■ ASSIGNMENT ■
Reply with nothing but how many lines in the entries below include "resolution".

Pixel coordinate grounding data:
---

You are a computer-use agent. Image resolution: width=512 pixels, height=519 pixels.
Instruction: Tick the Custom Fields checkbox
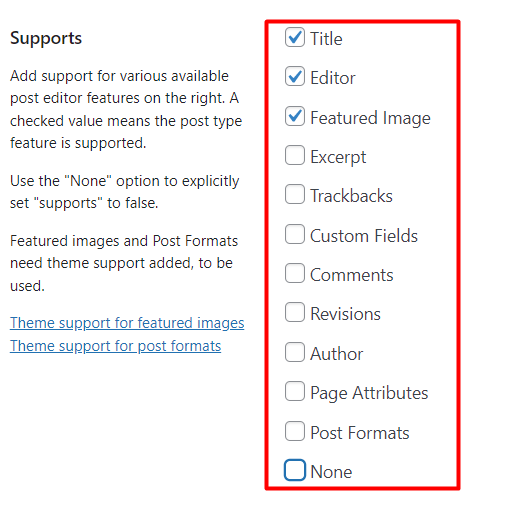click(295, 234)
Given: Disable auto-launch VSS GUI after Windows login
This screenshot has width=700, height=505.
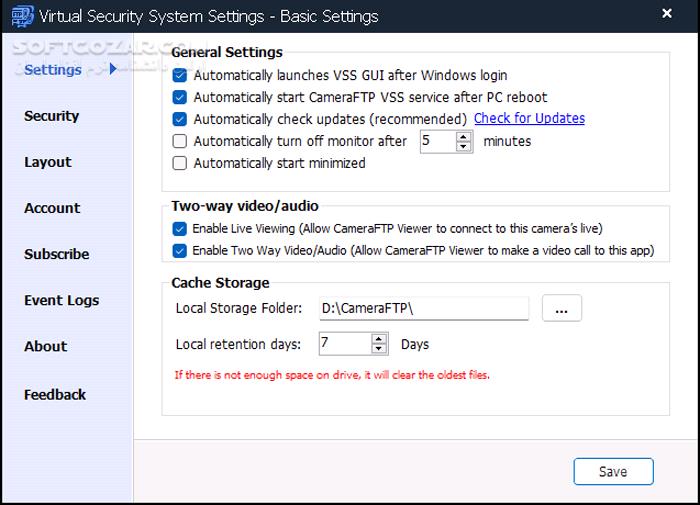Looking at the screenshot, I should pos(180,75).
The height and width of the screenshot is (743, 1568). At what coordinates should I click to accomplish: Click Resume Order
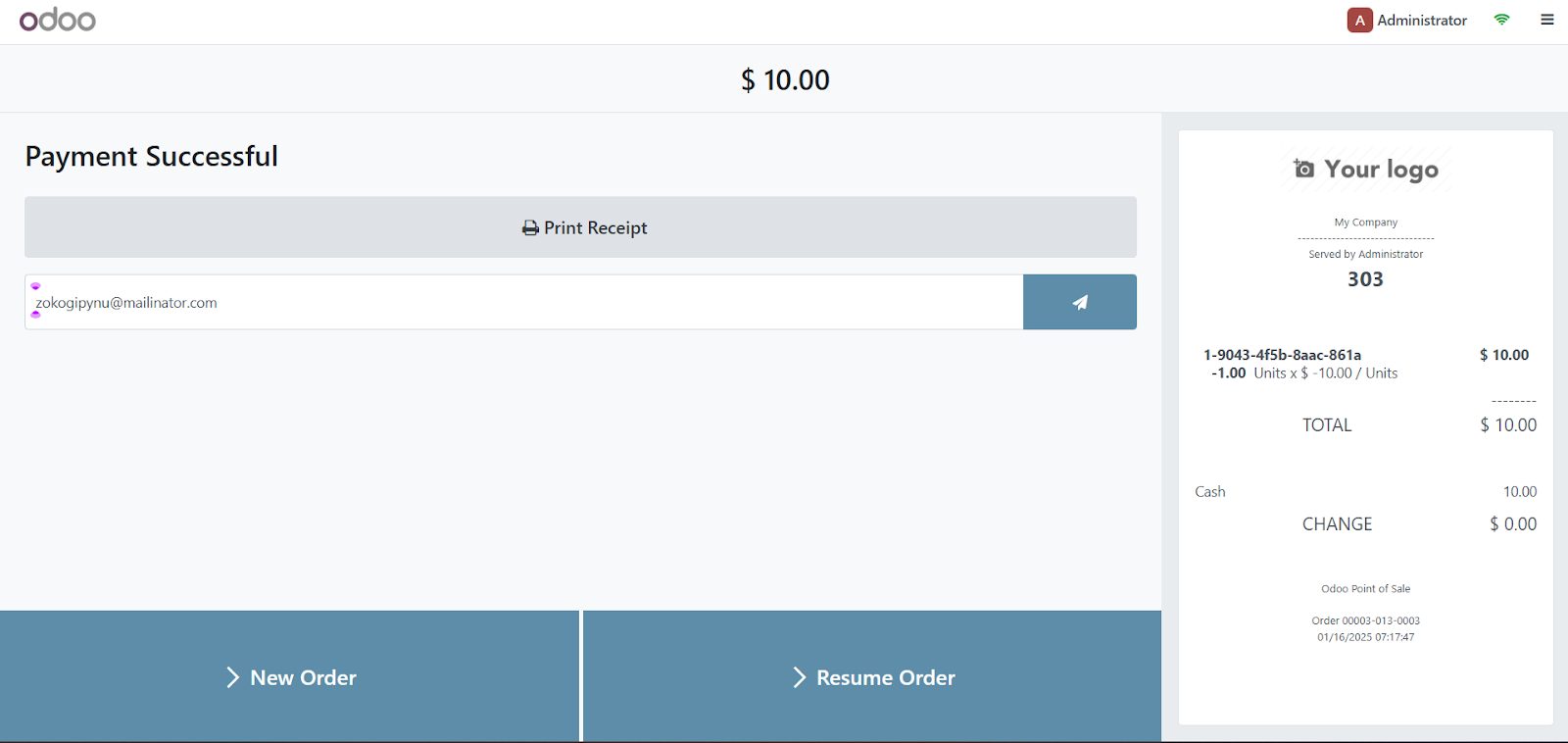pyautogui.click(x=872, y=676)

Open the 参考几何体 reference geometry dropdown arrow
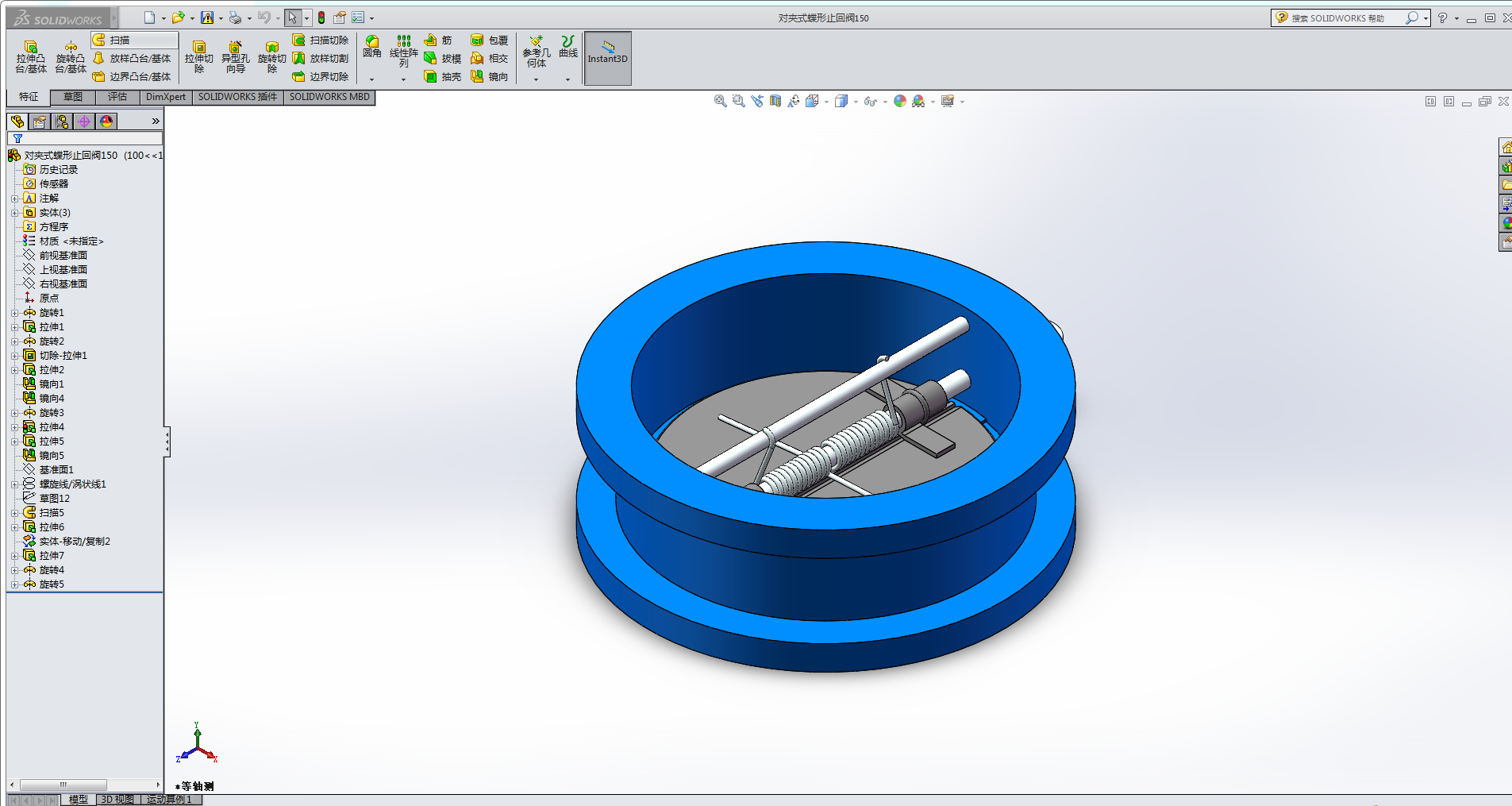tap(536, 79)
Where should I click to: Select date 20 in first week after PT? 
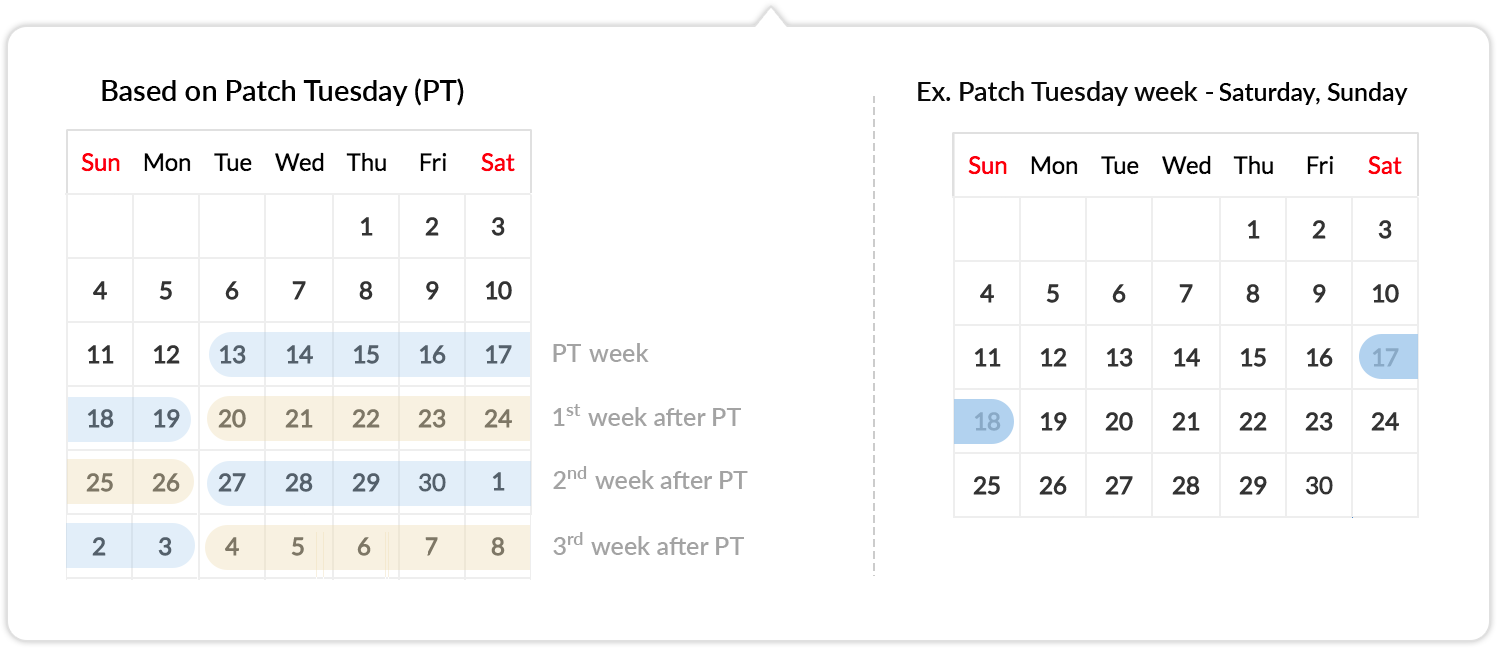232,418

---

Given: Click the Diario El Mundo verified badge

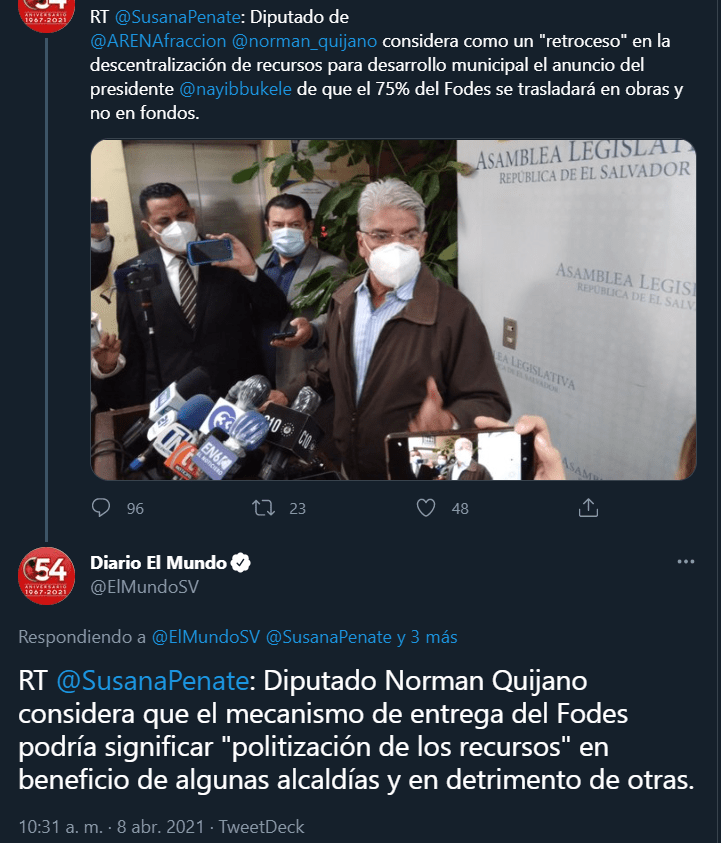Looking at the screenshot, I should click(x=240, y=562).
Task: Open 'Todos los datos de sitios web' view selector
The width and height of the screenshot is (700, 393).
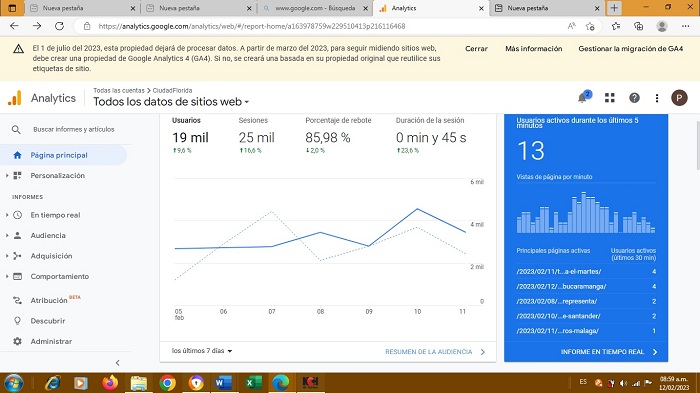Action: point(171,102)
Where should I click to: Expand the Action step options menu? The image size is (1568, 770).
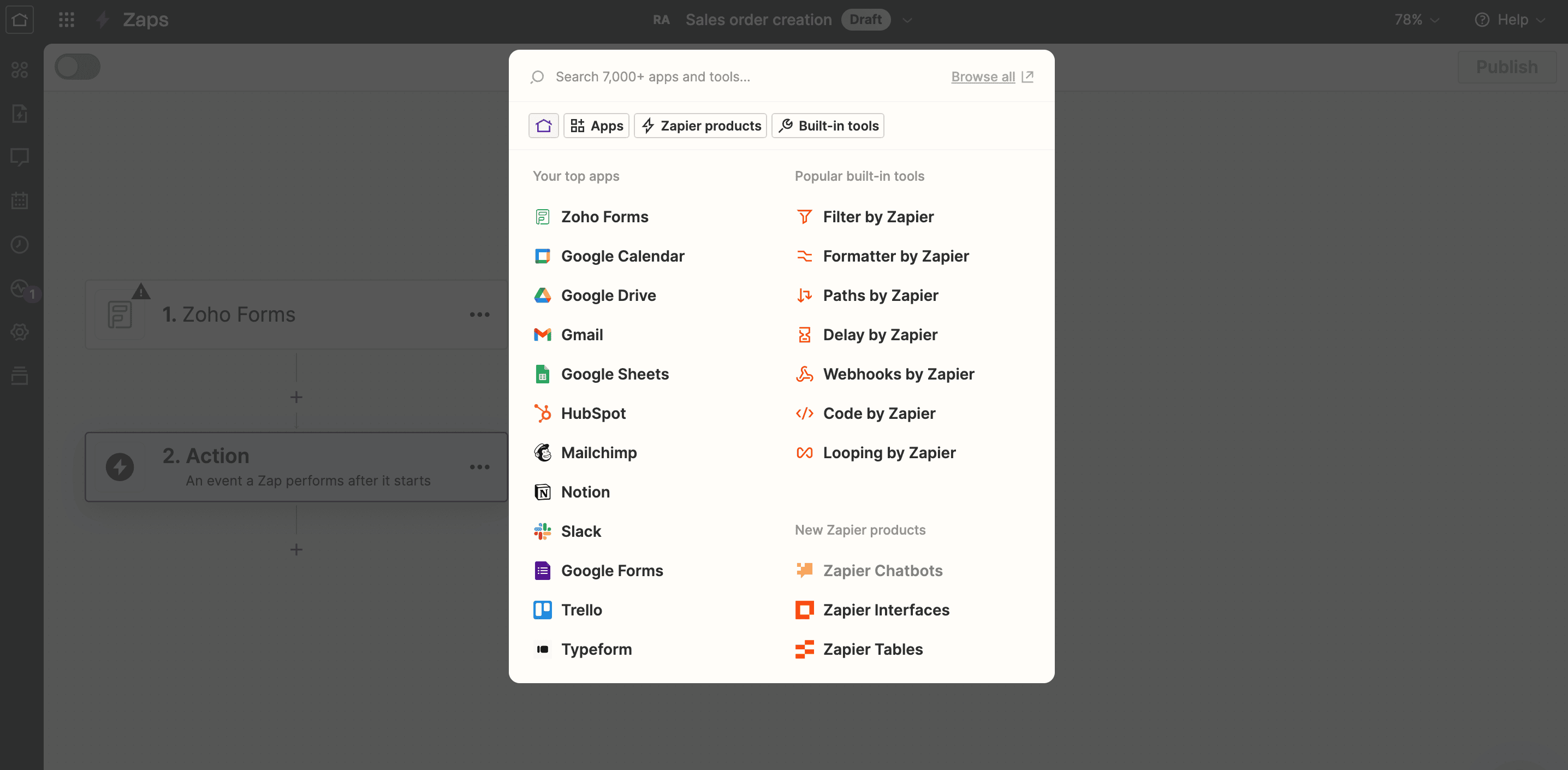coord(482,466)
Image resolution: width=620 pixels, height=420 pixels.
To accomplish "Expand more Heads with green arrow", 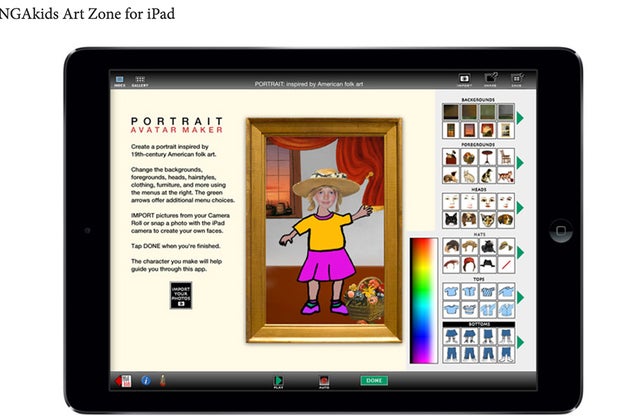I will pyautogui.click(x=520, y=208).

---

■ SOLUTION TO THE EXERCISE ■
2